Berer, who has been involved in the pro-choice movement for almost 40 years, said the overall picture was brighter than it had been then: fewer deaths from unsafe abortions, and many more countries where terminations are legal.

But, she added, she was not hugely optimistic about the future. “There’s so much misogyny in the world. And I don’t know how anybody is going to make that go away,” she said. “For me, that’s the real problem. It’s that when misogyny takes over on a policy level, it’s very nasty.”

However, there is more hope among activists in Latin America, where the marea verde, or green wave, has swept through first Argentina and, last week, Mexico, where the supreme court struck down a state law that imposed prison terms for having an abortion.
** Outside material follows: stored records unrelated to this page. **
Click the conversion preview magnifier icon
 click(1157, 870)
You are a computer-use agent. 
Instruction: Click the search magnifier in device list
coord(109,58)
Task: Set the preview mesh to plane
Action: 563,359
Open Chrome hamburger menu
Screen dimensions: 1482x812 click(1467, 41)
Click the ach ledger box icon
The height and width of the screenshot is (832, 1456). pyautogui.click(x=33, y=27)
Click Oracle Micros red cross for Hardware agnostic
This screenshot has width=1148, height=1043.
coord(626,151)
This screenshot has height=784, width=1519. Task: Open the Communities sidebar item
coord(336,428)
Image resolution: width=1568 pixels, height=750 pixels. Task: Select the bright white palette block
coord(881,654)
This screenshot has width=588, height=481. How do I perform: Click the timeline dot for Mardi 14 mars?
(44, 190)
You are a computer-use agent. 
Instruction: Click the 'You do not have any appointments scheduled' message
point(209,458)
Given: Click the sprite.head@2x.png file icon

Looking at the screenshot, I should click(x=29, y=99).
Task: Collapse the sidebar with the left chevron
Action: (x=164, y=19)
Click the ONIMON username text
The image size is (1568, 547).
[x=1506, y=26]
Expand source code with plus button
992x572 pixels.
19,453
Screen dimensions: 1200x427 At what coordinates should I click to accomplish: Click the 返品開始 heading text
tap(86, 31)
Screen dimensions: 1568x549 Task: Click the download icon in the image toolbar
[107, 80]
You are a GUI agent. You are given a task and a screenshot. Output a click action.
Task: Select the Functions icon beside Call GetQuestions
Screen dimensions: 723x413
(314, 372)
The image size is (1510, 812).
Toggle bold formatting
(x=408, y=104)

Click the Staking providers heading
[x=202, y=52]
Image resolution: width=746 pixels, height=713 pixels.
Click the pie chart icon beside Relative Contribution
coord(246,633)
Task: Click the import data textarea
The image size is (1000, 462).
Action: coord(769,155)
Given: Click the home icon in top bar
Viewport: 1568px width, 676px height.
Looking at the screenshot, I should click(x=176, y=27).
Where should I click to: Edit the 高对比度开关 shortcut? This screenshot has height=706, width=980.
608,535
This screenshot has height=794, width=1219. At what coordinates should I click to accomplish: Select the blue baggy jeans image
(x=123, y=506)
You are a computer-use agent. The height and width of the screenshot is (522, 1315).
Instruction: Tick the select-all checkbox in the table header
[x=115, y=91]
While it did not automatically legalise abortion, the decision is thought to set a binding precedent for the country’s judges.

Eugenia López Uribe, regional director of the International Planned Parenthood Federation, said the legal change was the result of “40 years of hard work” by campaigners, with mass demonstrations, backroom lobbying and “a mainstreaming” of women’s rights in public discourse.

She said the ability of the Catholic church to tell people what to do when it came to abortion and contraception had been greatly reduced. “What we know from different surveys … is that in reality Catholics … feel that this is a private decision that you have to do with your own conscience.”

As women in Texas bear the brunt of the law brought in by the governor, Greg Abbott, their Mexican allies across the border were planning to take the fight north, she added.

“The ‘green wave’ hasn’t reached the United States so this is a very good opportunity for [it] to cross the border of the Rio Grande and go to the United States. We can make it go even further. We’ve been used to thinking about it in Latin America. Now is the time for North America.”